_WHAT NEEDS TO BE DONE_:
All that is needed is the listing, transcribed exactly and in full.

*** Begin section ***

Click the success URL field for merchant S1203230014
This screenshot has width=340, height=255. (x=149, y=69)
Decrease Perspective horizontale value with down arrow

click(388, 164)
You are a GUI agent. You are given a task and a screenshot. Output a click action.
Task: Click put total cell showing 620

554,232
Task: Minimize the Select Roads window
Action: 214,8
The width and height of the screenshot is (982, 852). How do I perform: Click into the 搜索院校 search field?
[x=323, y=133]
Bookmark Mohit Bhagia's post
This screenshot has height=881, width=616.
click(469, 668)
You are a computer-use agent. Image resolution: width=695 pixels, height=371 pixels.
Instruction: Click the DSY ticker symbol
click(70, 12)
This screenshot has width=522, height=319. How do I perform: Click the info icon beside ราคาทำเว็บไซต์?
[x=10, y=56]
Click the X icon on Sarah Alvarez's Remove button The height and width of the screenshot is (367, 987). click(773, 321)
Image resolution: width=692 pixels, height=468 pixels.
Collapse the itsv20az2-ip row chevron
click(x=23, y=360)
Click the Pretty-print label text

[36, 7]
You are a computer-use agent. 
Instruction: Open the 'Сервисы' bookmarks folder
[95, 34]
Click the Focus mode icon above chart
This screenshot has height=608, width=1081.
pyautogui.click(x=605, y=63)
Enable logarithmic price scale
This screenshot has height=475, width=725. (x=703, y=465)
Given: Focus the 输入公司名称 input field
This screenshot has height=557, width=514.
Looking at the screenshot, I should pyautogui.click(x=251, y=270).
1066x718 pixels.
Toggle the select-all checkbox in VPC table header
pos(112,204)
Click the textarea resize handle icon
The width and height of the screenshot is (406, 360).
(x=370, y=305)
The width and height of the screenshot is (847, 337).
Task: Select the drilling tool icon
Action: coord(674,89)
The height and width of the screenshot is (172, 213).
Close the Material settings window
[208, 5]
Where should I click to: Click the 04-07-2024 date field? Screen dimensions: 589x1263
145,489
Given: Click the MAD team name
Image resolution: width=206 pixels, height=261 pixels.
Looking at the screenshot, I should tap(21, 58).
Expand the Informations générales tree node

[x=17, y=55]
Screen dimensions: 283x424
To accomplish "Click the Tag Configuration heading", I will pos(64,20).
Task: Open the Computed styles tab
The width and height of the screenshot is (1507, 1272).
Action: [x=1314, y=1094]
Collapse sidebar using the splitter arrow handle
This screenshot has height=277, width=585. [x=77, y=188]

*** End section ***

_OUTPUT FOR THIS EXERCISE_:
Click the success URL field for merchant S1203230014
This screenshot has width=340, height=255. (x=149, y=69)
Decrease Perspective horizontale value with down arrow

click(388, 164)
You are a GUI agent. You are given a task and a screenshot. Output a click action.
Task: Click put total cell showing 620

554,232
Task: Minimize the Select Roads window
Action: 214,8
The width and height of the screenshot is (982, 852). How do I perform: Click into the 搜索院校 search field?
[x=323, y=133]
Bookmark Mohit Bhagia's post
This screenshot has height=881, width=616.
click(469, 668)
You are a computer-use agent. Image resolution: width=695 pixels, height=371 pixels.
Instruction: Click the DSY ticker symbol
click(70, 12)
This screenshot has width=522, height=319. How do I perform: Click the info icon beside ราคาทำเว็บไซต์?
[x=10, y=56]
Click the X icon on Sarah Alvarez's Remove button The height and width of the screenshot is (367, 987). click(773, 321)
Image resolution: width=692 pixels, height=468 pixels.
Collapse the itsv20az2-ip row chevron
click(x=23, y=360)
Click the Pretty-print label text

[36, 7]
You are a computer-use agent. 
Instruction: Open the 'Сервисы' bookmarks folder
[95, 34]
Click the Focus mode icon above chart
This screenshot has height=608, width=1081.
pyautogui.click(x=605, y=63)
Enable logarithmic price scale
This screenshot has height=475, width=725. (x=703, y=465)
Given: Focus the 输入公司名称 input field
This screenshot has height=557, width=514.
Looking at the screenshot, I should pyautogui.click(x=251, y=270).
1066x718 pixels.
Toggle the select-all checkbox in VPC table header
pos(112,204)
Click the textarea resize handle icon
The width and height of the screenshot is (406, 360).
(x=370, y=305)
The width and height of the screenshot is (847, 337).
Task: Select the drilling tool icon
Action: coord(674,89)
The height and width of the screenshot is (172, 213).
Close the Material settings window
[208, 5]
Where should I click to: Click the 04-07-2024 date field? Screen dimensions: 589x1263
145,489
Given: Click the MAD team name
Image resolution: width=206 pixels, height=261 pixels.
Looking at the screenshot, I should tap(21, 58).
Expand the Informations générales tree node

[x=17, y=55]
Screen dimensions: 283x424
To accomplish "Click the Tag Configuration heading", I will pos(64,20).
Task: Open the Computed styles tab
The width and height of the screenshot is (1507, 1272).
Action: [x=1314, y=1094]
Collapse sidebar using the splitter arrow handle
This screenshot has height=277, width=585. [x=77, y=188]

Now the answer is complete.